The idea here is to teach children about the basics of machine learning. The user would be introduced to Data Labeling and Evaluation, as these two concepts have shown success in Hitron et al. Can Children Understand Machine Learning Concepts? The Effect of Uncovering Black Boxes. First, the user would draw whatever they wanted on the canvas, label it, then give it to the ML model (Data Labeling). After this, they can move on to the next stage where they draw the same thing once again and use this to see if the trained model can recognize their drawing (Evaluation). In theory, the user would go back and forth to test, debug, and try new things until the model successfully recognizes their drawings. The user can learn the importance of large sample sizes (drawing the same thing multiple times), learn about negative examples (draw something that is not what they want recognized and labeling it as such), along with the bigger topics of Data Labeling and Evaluation.

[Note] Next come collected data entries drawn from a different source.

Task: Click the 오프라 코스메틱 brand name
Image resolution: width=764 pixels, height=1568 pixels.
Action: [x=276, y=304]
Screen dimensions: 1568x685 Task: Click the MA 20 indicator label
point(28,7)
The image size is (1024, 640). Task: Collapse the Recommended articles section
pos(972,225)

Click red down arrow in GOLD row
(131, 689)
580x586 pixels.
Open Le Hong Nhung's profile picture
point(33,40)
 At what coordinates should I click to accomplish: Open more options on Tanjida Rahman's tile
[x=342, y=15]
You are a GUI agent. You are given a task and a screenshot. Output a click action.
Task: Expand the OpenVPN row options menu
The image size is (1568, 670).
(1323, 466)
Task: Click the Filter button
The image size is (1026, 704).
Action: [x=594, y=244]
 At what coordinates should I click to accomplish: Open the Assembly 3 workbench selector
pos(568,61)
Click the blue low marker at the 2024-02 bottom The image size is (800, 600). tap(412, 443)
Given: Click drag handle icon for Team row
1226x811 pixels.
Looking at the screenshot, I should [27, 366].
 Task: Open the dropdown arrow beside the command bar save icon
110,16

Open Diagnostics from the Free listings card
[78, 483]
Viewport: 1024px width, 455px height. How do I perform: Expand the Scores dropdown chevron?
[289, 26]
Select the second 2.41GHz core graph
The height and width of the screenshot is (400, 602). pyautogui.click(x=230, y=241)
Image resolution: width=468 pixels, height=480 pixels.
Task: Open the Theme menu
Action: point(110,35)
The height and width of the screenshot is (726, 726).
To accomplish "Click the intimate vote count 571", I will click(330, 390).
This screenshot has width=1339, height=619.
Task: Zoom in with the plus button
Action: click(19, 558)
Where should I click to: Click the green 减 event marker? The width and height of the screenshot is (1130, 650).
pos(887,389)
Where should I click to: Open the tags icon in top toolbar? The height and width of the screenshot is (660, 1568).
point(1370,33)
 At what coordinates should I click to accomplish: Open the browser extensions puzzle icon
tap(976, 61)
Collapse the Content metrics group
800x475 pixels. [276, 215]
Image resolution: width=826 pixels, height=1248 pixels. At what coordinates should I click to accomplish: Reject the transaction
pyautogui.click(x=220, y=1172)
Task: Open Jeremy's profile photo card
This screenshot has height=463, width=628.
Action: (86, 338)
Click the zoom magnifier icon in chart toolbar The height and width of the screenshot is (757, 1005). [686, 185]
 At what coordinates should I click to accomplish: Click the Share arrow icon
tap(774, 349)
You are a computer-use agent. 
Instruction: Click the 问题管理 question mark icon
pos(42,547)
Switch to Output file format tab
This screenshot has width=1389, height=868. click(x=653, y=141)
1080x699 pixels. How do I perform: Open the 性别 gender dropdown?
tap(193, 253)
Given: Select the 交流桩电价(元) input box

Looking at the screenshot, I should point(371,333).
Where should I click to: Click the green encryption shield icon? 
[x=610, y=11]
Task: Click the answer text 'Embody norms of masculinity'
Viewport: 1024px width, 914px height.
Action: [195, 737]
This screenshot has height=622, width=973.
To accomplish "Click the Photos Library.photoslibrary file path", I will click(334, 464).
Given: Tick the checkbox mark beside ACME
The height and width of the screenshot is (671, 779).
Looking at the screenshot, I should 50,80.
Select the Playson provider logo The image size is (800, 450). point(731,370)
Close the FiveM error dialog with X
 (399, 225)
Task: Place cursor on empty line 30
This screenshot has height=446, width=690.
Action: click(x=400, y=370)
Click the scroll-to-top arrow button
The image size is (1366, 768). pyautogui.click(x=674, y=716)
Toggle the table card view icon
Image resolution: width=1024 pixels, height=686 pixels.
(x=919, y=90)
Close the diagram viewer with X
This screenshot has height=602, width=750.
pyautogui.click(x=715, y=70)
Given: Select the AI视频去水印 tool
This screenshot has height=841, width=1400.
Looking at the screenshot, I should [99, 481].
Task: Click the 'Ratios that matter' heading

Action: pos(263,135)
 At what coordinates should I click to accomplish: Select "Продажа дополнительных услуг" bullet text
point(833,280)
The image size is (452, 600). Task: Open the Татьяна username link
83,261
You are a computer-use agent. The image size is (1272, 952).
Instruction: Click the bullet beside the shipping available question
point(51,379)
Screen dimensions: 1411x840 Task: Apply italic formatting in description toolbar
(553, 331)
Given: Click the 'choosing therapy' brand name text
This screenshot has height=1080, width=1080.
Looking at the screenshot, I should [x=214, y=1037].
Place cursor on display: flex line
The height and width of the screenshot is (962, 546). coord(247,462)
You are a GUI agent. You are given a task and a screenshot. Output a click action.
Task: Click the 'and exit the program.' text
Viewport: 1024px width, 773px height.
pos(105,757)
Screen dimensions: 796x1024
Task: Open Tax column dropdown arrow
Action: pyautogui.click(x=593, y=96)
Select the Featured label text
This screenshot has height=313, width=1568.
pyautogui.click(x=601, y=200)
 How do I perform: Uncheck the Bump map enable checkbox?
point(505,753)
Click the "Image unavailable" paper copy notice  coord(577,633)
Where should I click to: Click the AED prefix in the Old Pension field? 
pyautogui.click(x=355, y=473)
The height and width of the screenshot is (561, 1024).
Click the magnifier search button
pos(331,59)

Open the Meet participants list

While we would uncover some black boxes, the ML model would have far more technical implementation than just the user’s work. Now, there is a huge problem with this idea: since the user has freedom to draw whatever they want, we would not have the sample size required to properly predict their drawing. As a few of their drawings are obviously not enough for a ML model to make predictions. However, there are a few potential solutions. Restricting what they can draw, and having the model already trained on those drawings. Another idea is keeping their artistic freedom, and with each drawing, randomly generate a sufficient amount of similar drawings to create the sample size. Each of these solutions would need further thought, but they at least give this overall project idea some hope of conception. This idea incorporates the following ideas from the Five Big Ideas in AI: computers can learn from data, social impact, representation and reasoning.